DOCUMENT EXTRACT:

----------------

They've got muck; we've got rakes. TPM Muckraker
Meador -- a writer for the LEO Weekly in Kentucky -- told TPM that security guards were suspicious that a group of three showed up for a couples' "Date Night." They asked the group where the other date was, wondering what type of car "she" drove, Meador said.
Meador told security that Absher's partner's name was Joe, and that he would be joining them shortly.
"For all they could have known, they could have thought (he's a) business partner," Meador said. "They assumed Brandon and Joe [Sonka] were a same-sex couple."
Meador told TPM that security personnel said a homosexual couple wouldn't be allowed in, as it would disturb the event for others. He said that he told security there had been a misunderstanding, and that the two men were not, in fact, a homosexual couple -- but they didn't accept his explanation.
Creation Museum spokesman Mark Looy referred TPM's questions to the museum's press release, which said that event organizers were expecting a "flamboyantly" gay couple to crash the event, as Sonka -- a progressive blogger -- had written a post encouraging the idea. But Meador says Sonka was simply left without a date when she canceled on him at the last minute, and Absher's addition to the group was mere coincidence.

----------------

RECORDED INFORMATION:
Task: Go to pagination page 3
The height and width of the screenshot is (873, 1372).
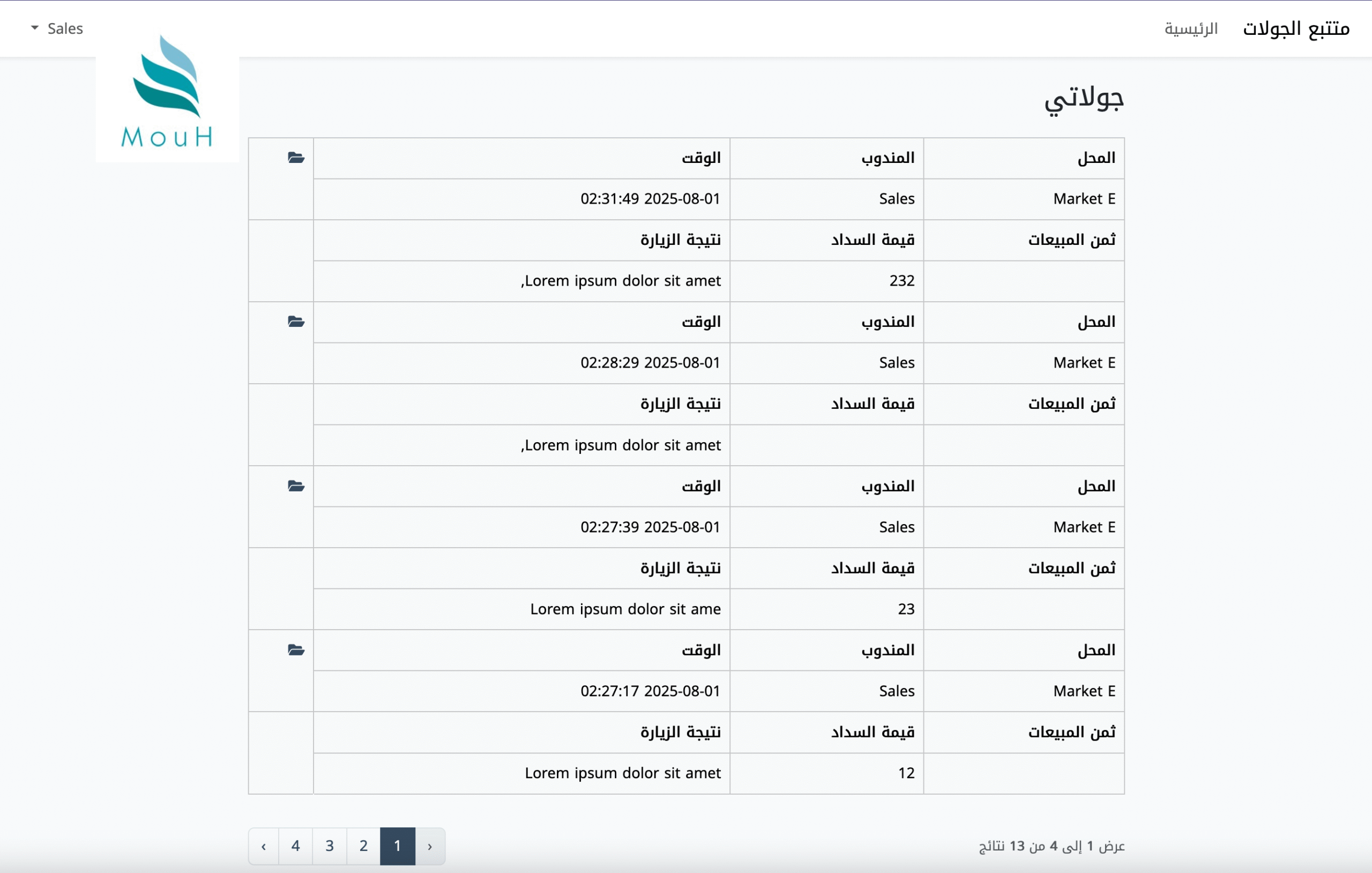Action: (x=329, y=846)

----------------

DIRECTIONS:
1. According to the Creation Museum article, which publication does Meador write for?
2. Duplicate everything in the Creation Museum article from "Meador told TPM" down to "accept his explanation.".
The material above is separate from the Creation Museum article.

RESPONSES BY TASK:
1. The LEO Weekly in Kentucky.

2.
Meador told TPM that security personnel said a homosexual couple wouldn't be allowed in, as it would disturb the event for others. He said that he told security there had been a misunderstanding, and that the two men were not, in fact, a homosexual couple -- but they didn't accept his explanation.